Weltweit agierende Unternehmen haben nach wie vor mit den Folgen des massiven Cyberangriffs von Dienstag zu kämpfen. Beim US-Logistikriesen FedEx war der weltweite Betrieb der Tochter TNT Express gestört. Der finanzielle Schaden könne „erheblich“ sein, warnte FedEx am späten Mittwoch. Auch bei Beiersdorf liefen noch nicht alle Systeme. „Wir haben Tag und Nacht gearbeitet, aber wir sind noch nicht über den Berg“, sagte Vorstandschef Stefan Heidenreich.
Bislang seien die wirtschaftlichen Schäden der Attacke aber vergleichsweise gering. Es gebe ausreichend Lagerbestände, um den Einzelhandel zu versorgen. Bei Beiersdorf wurde unter anderem die Telefonanlage von der Attacke getroffen.
Bei der weltgrößten Reederei Maersk blieben Container-Terminals in mehreren Häfen lahmgelegt. Der Betrieb anderer wurde durch den Ausfall automatisierter Systeme behindert. Unter anderem am Hafen von Mumbai in Indien bildeten sich lange Lastwagen-Schlangen. Die Maersk-Reederei könne auch keine neuen Aufträge auf üblichen Wegen annehmen, weil das Portal dafür gestört sei, sagte Top-Manager Vincent Clerc dem Finanzdienst Bloomberg.
Die Schadsoftware hatte am Dienstag zunächst Dutzende Unternehmen und Behörden in der Ukraine befallen und erfasste dann auch Unternehmen in Europa und den USA. Betroffen waren neben Beiersdorf, der US-Pharmakonzern MSD und der französische Glashersteller Saint-Gobain. Nach Vermutungen ukrainischer Behörden und einiger IT-Sicherheitsexperten wurde die Attacke über ein manipuliertes Update einer Buchhaltungssoftware aus der Ukraine gestartet.
Am Mittwoch stellten Experten durch eine Analyse des Software-Codes fest, dass sich das Angriffsprogramm nur als Erpressungstrojaner tarnte, aber in Wirklichkeit Daten löschte, statt sie zu verschlüsseln. Bei Erpressungssoftware wird üblicherweise der Inhalt der Festplatte verschlüsselt, um Lösegeld für eine Freischaltung zu verlangen. Die Angreifer von Dienstag scheinen aber nicht am Geldverdienen interessiert gewesen zu sein. Bis Donnerstag gingen bei ihnen nur 45 Zahlungen ein.
Der neue Angriff breitete sich langsamer aus als der WannaCry-Trojaner, der binnen eines Tages hunderttausende Computer befiel – aber er zog mehr international agierende Unternehmen in Mitleidenschaft.

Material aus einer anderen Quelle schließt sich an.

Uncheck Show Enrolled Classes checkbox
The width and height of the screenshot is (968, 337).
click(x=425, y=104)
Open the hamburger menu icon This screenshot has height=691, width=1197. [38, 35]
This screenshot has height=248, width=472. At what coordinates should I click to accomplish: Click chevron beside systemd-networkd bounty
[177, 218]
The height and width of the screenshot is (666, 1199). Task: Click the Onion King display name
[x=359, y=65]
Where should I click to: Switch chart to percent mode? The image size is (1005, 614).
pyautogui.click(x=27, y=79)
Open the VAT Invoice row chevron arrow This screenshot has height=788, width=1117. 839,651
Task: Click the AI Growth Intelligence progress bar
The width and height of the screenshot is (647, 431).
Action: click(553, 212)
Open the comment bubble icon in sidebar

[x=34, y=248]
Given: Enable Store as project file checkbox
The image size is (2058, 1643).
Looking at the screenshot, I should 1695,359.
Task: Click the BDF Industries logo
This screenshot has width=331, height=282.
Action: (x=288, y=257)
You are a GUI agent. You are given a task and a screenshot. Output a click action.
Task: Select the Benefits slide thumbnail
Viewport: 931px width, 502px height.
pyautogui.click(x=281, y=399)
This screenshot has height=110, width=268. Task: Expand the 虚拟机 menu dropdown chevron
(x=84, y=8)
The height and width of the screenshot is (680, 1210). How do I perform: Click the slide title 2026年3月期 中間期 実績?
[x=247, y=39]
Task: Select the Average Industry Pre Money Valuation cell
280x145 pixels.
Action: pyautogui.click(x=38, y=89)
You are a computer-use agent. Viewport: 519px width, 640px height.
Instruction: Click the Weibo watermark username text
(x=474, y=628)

IT-Sicherheitsexperten waren sich unterdessen uneins, mit welcher Sofware sie es diesmal überhaupt zu tun haben. Ersten Erkenntnissen zufolge handelte es sich um eine Version der bereits seit vergangenem Jahr bekannten Erpressungs-Software „Petya“. Kaspersky kam hingegen zu dem Schluss, es sei keine Petya-Variante, sondern eine neue Software, die sich nur als Petya tarne.
Der Trojaner habe sich zumindest zum Teil über dieselbe Sicherheitslücke in älterer Windows-Software verbreitet wie auch der im Mai für eine globale Attacke genutzte Erpressungstrojaner WannaCry, erklärten die IT-Sicherheitsfirma Symantec und das Bundesamt für Sicherheit in der Informationstechnik (BSI).
In internen Netzen nutze Petya aber zusätzlich ein gängiges Administrationswerkzeug zur Weiterverbreitung und könne damit auch Systeme befallen, die auf aktuellem Stand seien, warnte das BSI.
Die Windows-Schwachstelle wurde ursprünglich vom US-Abhördienst NSA ausgenutzt. Hacker machten sie im vergangenen Jahr öffentlich. Es gibt zwar schon seit Monaten ein Update, das sie schließt – doch das scheinen viele Firmen noch immer nicht installiert zu haben. Betroffen waren diesmal auch Systeme mit dem aktuellen Microsoft-Betriebssystem Windows 10. WannaCry konnte nur bei älteren Windows-7-Rechnern zuschlagen.
Mitte Mai hatte die WannaCry-Attacke hunderttausende Windows-Computer in mehr als 150 Ländern infiziert. Betroffen waren damals vor allem Privatpersonen – aber auch Unternehmen wie die Deutsche Bahn und Renault.